Please have a look at this three terms and describe the difference to yourself:

a^2

-a^2

(-a)^2

When executed, these three terms return the following results, respectively:

a^2

-a^2

a^2

Of course, the murky part here is the the middle row: Why negative squared stays negative? Because you don’t square the negative sign, just the variable! Yes, all the difference lies in the parentheses.



Now, let’s look at the 2nd Statement again:

2)a^2=b^4

Plug in Smart Numbers to imagine better:

4^2=2^4

Root on both sides:

4=2^2

Is this really TRUE? Nope. Well, at most in half, because BOTH:

4=2^2 AND 4=(-2)^2 ARE TRUE.

And this is our translated Statement 1) which is Sufficient, because any squared element will always be positive.


But now move back to the original equation from the Statement 2):

a^2=b^4 means:

4^2=2^4 OR 4^2 = (-2)^4 OR (-4)^2=2^4 OR (-4)^2=(-2)^4

All four equations are valid.



AND THE SAME ROOTED:

4=2^2 OR 4 = (-2)^2 OR (-4)=2^2 OR (-4)=(-2)^2


Of course the two last ones are NOT valid. But we can see that only after rooting, and this is the answer that the Statement 1) gives us.


The insufficiency of the Statement 2) lies in the squared term a, because any squared element will be positive. So unsquared a could be greater or less than zero: a>0 OR a<0. In our example a=4 OR a=(-4), because the square of both 4 and (-4) will equal 16.

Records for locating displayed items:

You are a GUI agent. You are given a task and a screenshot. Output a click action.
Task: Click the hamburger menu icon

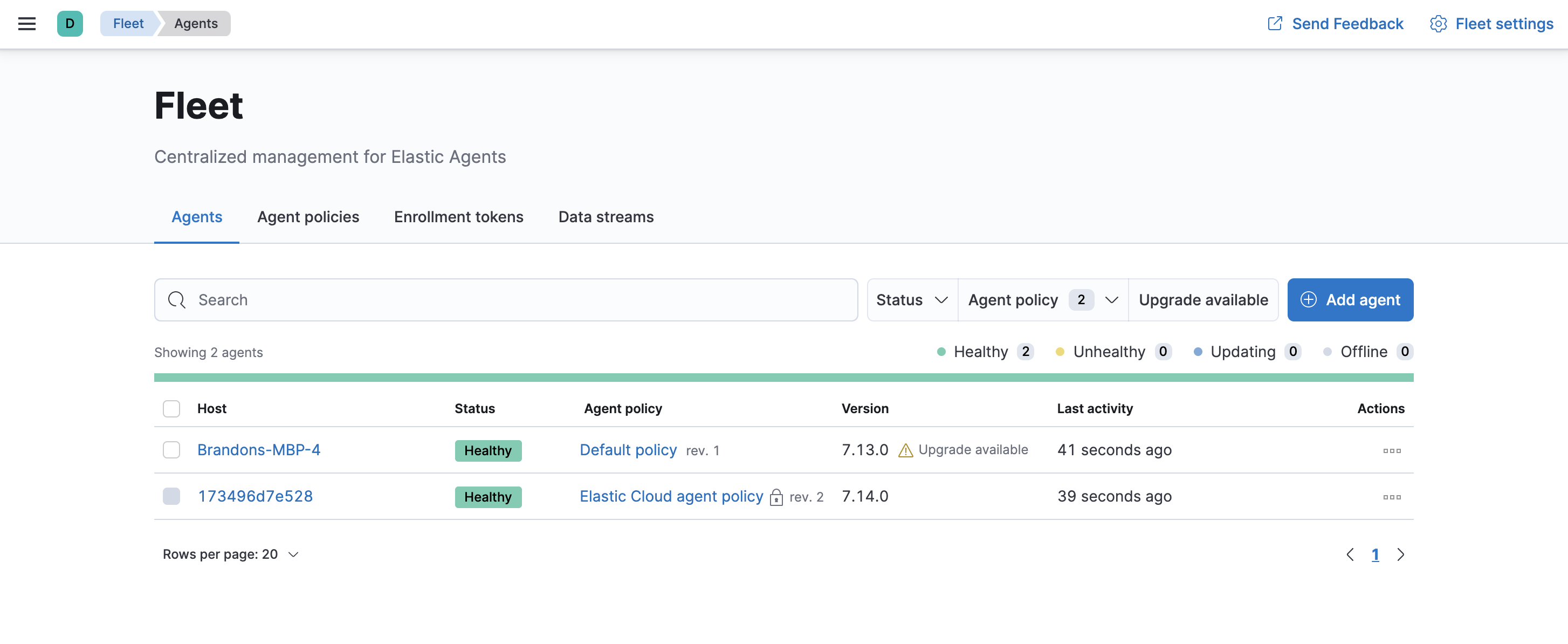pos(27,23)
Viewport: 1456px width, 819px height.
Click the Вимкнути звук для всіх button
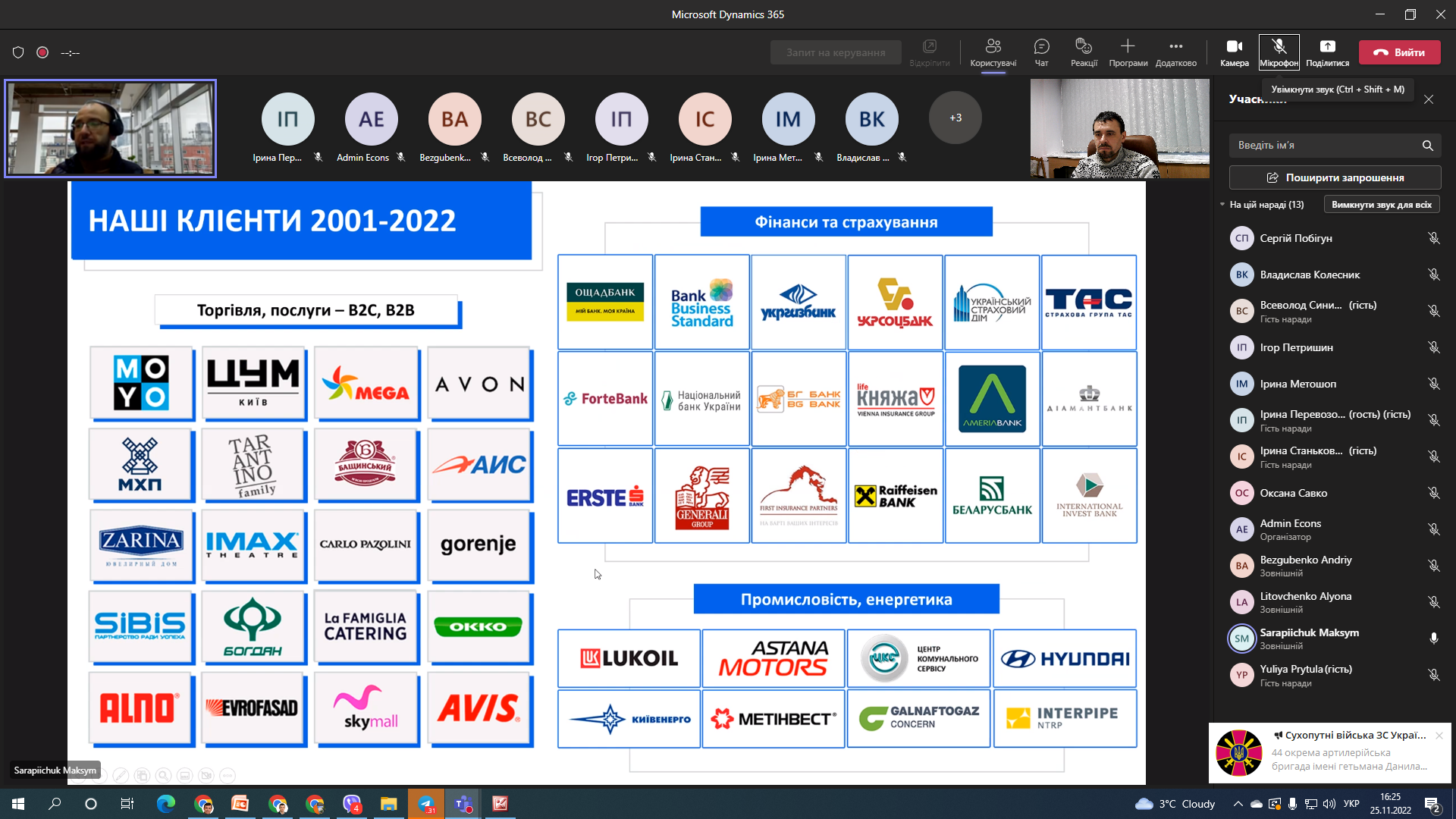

--

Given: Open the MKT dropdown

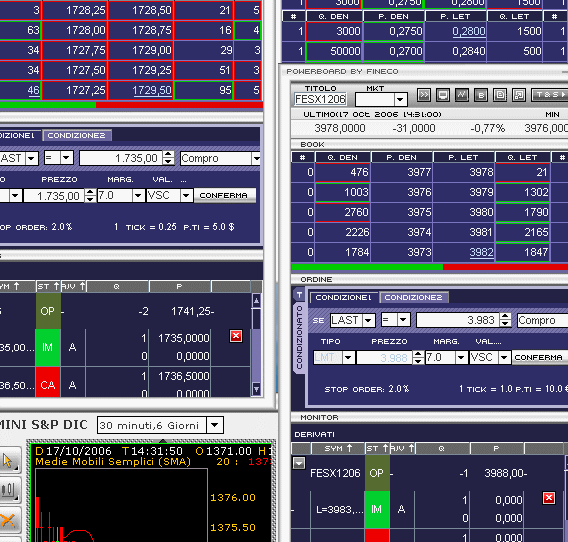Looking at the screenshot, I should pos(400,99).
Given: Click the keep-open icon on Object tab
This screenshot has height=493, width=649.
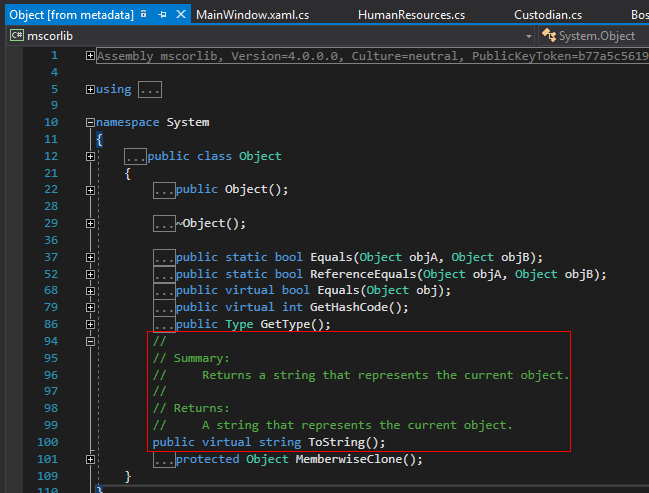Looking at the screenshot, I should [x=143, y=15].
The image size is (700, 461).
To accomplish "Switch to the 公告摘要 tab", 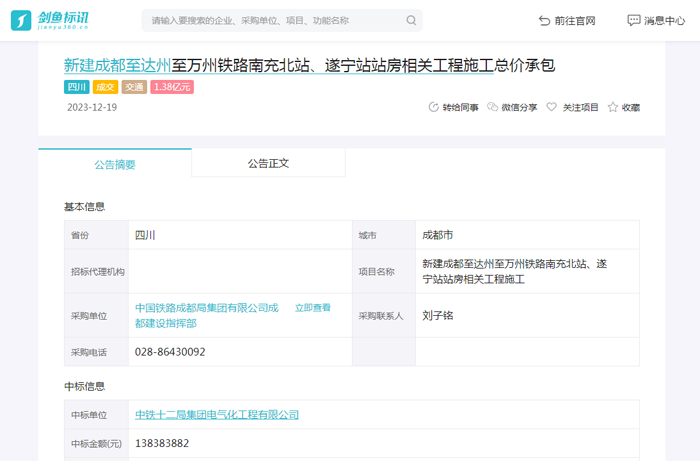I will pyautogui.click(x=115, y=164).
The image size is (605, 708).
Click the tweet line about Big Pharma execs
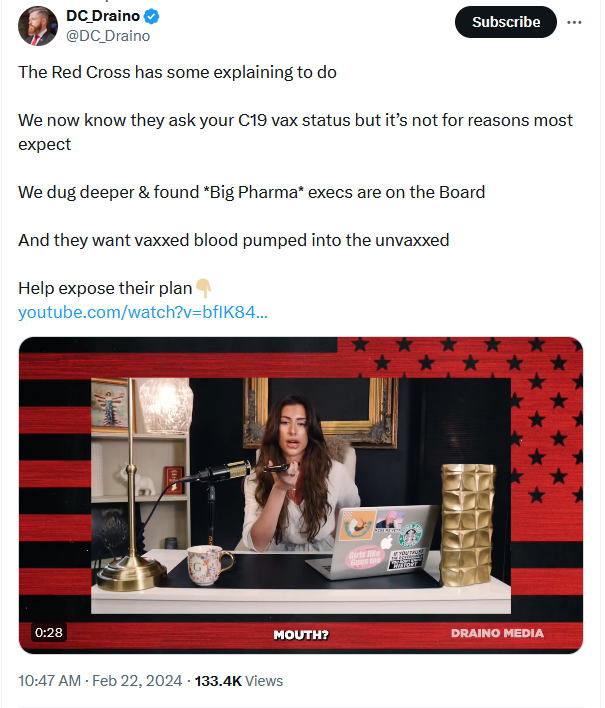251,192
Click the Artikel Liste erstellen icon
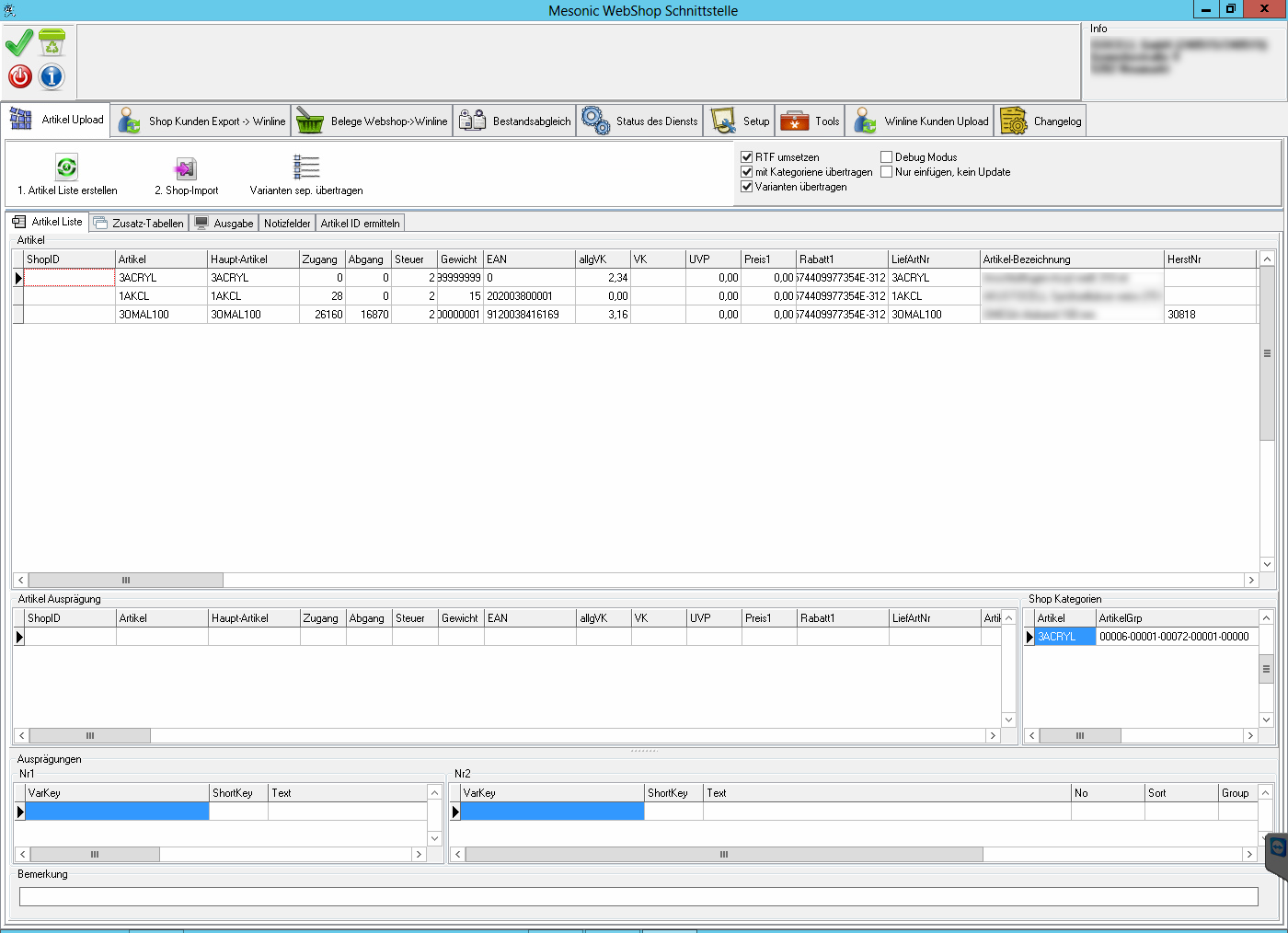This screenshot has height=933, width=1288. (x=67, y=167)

## PROBLEMS AND TASKS
1: Extract the portion of the discussion of squaring negative numbers from "4^2=2^4 OR 4^2" up to and including "1) gives us.".
2: In the discussion of squaring negative numbers, what two values does the example give for a?
3: Proceed with the discussion of squaring negative numbers from the point where it stops.
The items above are separate material and are not part of the discussion of squaring negative numbers.

## THE ANSWERS
1:
4^2=2^4 OR 4^2 = (-2)^4 OR (-4)^2=2^4 OR (-4)^2=(-2)^4

All four equations are valid.



AND THE SAME ROOTED:

4=2^2 OR 4 = (-2)^2 OR (-4)=2^2 OR (-4)=(-2)^2


Of course the two last ones are NOT valid. But we can see that only after rooting, and this is the answer that the Statement 1) gives us.

2: a = 4 or a = -4.

3:
Back to the Statement 2):

So a^2=b^4 rooted is:

|a|=b^2, because:

a=b^2 (for a>0) OR a=-b^2 (for a<0).

So, when 2) a^2=b^4, then b could be a positive or a negative number (2 or (-2) in the example), just like a (4 and (-4)). According to the rules for Absolute Value, we write it as follows:

AND |a|=a OR -a

AND |b|=b OR -b

(Knowing that, we’ve made a damp squib of this Absolute Value GMAT trap.)

Thus, we can’t decide which inequality from the stem is true basing on the Statement 2) only, because even when the sign of b is here irrelevant (because it is squared in the stem inequality), we can’t ignore the sign of a (because we use it not squared to multiply the inequality). We can’t determine which of the two inequalities is valid.
The answer is A.


P.S. The basics of the Absolute Value problem are covered in Manhattan GMAT Guide 1 - Number Properties, Chapter 3: Positives & Negatives.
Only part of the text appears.